> _Problem requirements_
Please go through the records below and return every line holding the word "computer".

> _Records provided_
════

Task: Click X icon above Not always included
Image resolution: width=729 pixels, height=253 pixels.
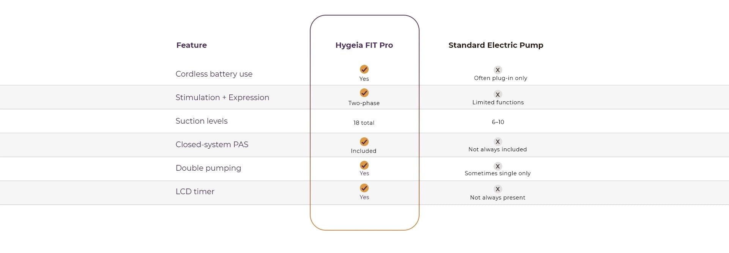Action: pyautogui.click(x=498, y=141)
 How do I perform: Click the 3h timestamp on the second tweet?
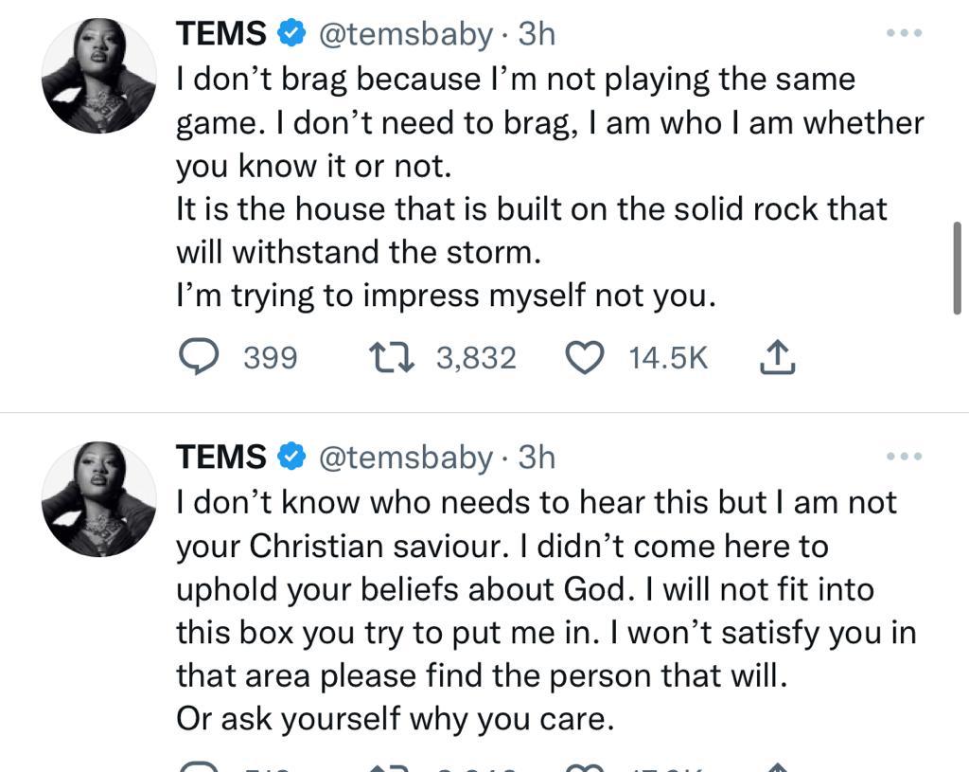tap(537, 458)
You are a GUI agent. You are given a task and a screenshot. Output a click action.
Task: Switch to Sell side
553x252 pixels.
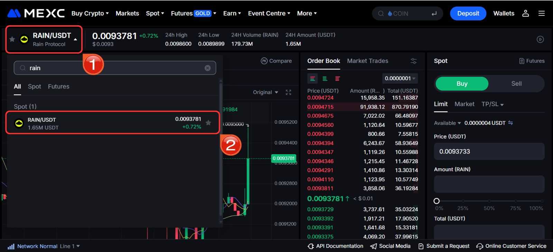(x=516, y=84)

════

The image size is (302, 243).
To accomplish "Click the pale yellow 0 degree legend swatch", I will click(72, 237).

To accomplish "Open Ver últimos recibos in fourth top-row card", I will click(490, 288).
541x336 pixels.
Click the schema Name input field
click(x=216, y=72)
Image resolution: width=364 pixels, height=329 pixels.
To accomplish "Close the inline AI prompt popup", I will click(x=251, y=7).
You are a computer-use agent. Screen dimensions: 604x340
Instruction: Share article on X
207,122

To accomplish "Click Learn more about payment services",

════

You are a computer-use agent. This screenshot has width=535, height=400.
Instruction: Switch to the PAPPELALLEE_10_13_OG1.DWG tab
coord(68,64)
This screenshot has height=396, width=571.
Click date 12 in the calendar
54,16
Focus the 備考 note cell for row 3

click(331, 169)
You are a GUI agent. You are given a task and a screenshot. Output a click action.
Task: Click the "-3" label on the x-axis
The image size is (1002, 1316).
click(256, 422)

════

> _Task output_
You are a computer-use agent. Screen dimensions: 604x340
You are a computer-use agent. This screenshot has width=535, height=400.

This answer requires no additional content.